Even though medical school graduates can command high salaries — the median salary was $208,000 in 2021 — it can take years to start earning that much, and student loan payments can eat up a significant portion of your income in the meantime.

If you are interested in paying off medical school debt as quickly as possible, the key is understanding all of your options.
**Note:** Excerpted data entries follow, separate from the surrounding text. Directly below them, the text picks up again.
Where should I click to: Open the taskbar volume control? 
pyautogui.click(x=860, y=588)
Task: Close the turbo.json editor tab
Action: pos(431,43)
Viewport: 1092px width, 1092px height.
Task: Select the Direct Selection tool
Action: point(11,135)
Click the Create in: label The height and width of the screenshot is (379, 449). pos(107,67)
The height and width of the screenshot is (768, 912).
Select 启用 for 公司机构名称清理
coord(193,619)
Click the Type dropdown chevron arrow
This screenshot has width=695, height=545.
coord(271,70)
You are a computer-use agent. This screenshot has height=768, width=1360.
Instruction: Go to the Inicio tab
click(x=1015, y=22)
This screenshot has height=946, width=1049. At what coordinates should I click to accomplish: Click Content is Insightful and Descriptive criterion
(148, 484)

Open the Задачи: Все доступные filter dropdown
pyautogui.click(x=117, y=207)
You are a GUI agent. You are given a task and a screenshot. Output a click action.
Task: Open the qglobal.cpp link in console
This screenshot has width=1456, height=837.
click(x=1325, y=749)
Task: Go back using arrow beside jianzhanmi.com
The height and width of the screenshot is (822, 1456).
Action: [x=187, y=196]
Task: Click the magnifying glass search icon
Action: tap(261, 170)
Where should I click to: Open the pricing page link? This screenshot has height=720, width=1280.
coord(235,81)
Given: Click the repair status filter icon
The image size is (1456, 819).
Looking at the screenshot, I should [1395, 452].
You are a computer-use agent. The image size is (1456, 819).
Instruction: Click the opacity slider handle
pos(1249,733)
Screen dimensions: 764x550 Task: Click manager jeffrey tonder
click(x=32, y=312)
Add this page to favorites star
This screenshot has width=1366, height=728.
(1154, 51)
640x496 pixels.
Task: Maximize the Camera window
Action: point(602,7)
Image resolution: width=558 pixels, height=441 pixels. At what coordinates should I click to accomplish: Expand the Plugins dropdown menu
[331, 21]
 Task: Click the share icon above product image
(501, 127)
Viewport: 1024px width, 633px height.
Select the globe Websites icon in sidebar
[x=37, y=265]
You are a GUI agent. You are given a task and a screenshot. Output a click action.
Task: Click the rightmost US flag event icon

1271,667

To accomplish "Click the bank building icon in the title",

How to pay off medical school debt

Whether you have federal or private student loans (or a mixture of both), your debt may be overwhelming. However, you can tackle your loans, get rid of your debt faster, and save a substantial amount of money with these tips:

1. Make payments during your residency

After medical school, you’ll typically enter a residency program. Residencies last for several years and give you on-the-job training under the supervision of licensed physicians.

During your residency, you will earn a salary. The American Medical Association reported that residents make $60,000 per year on average.

Although that amount is lower than what you’d earn as a licensed physician, it can still give you a livable income. And if you can make payments on your student loans during your residency instead of deferring them, you can cut down on interest charges and save money.

2. Take advantage of tax deductions

With the student loan interest tax deduction, you can deduct up to $2,500 in student loan interest or the actual amount of interest you paid, whichever is less. The student loan interest tax deduction is an above-the-line deduction, so you can claim it even if you don’t itemize your deductions.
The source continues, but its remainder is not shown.